━━ RECORDS FOR THIS TASK

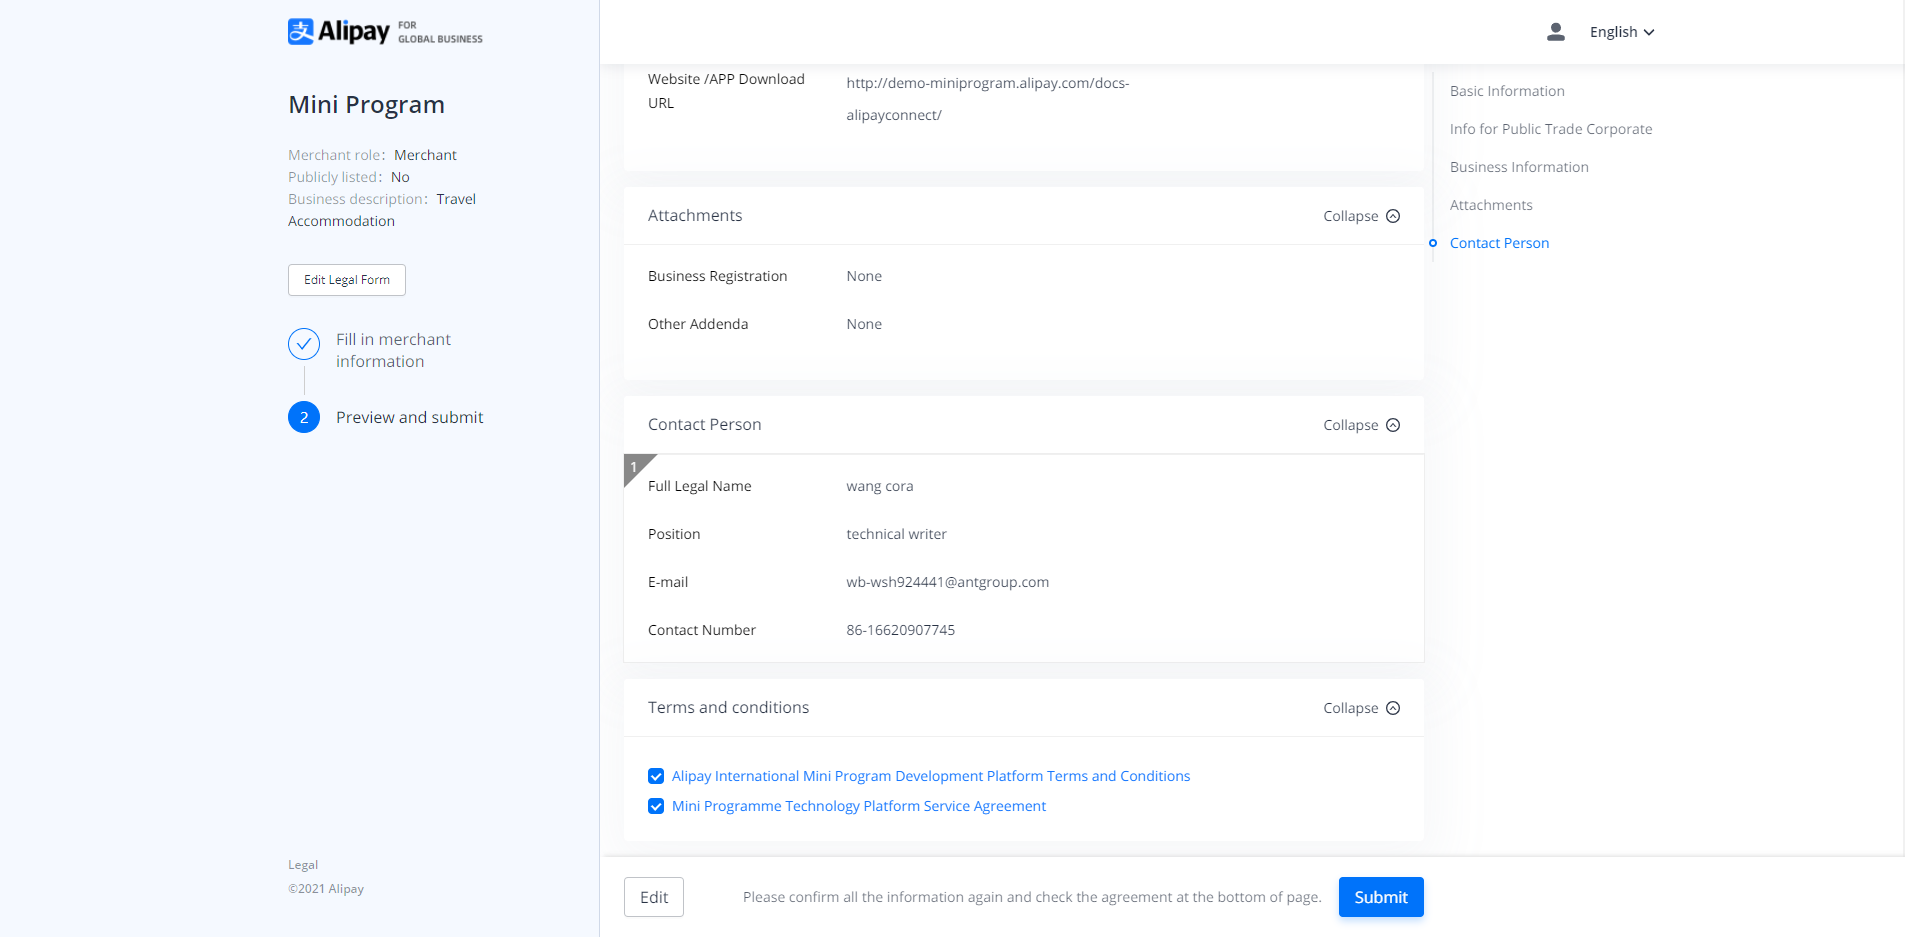The image size is (1905, 937).
Task: Click the contact person number 1 badge
Action: [x=634, y=467]
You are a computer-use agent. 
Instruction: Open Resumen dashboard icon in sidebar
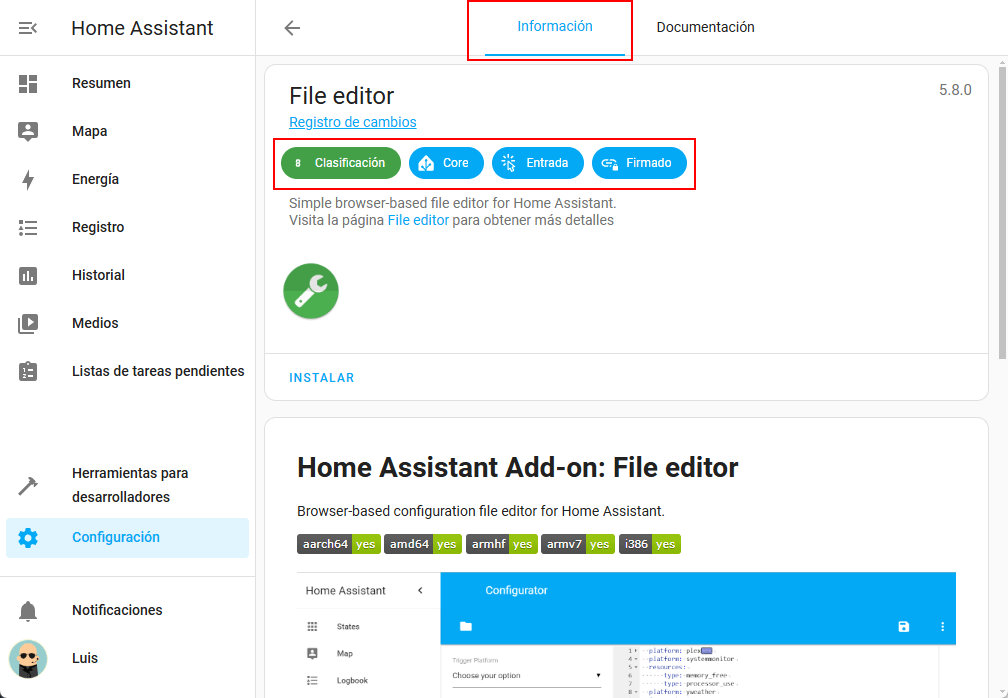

━━━━

Copy out exactly the lines between the line that contains "You are a computer-use agent." and the last line of the records, both ends included; leave out every picture.

[OUTPUT]:
You are a computer-use agent. 
Instruction: Open Resumen dashboard icon in sidebar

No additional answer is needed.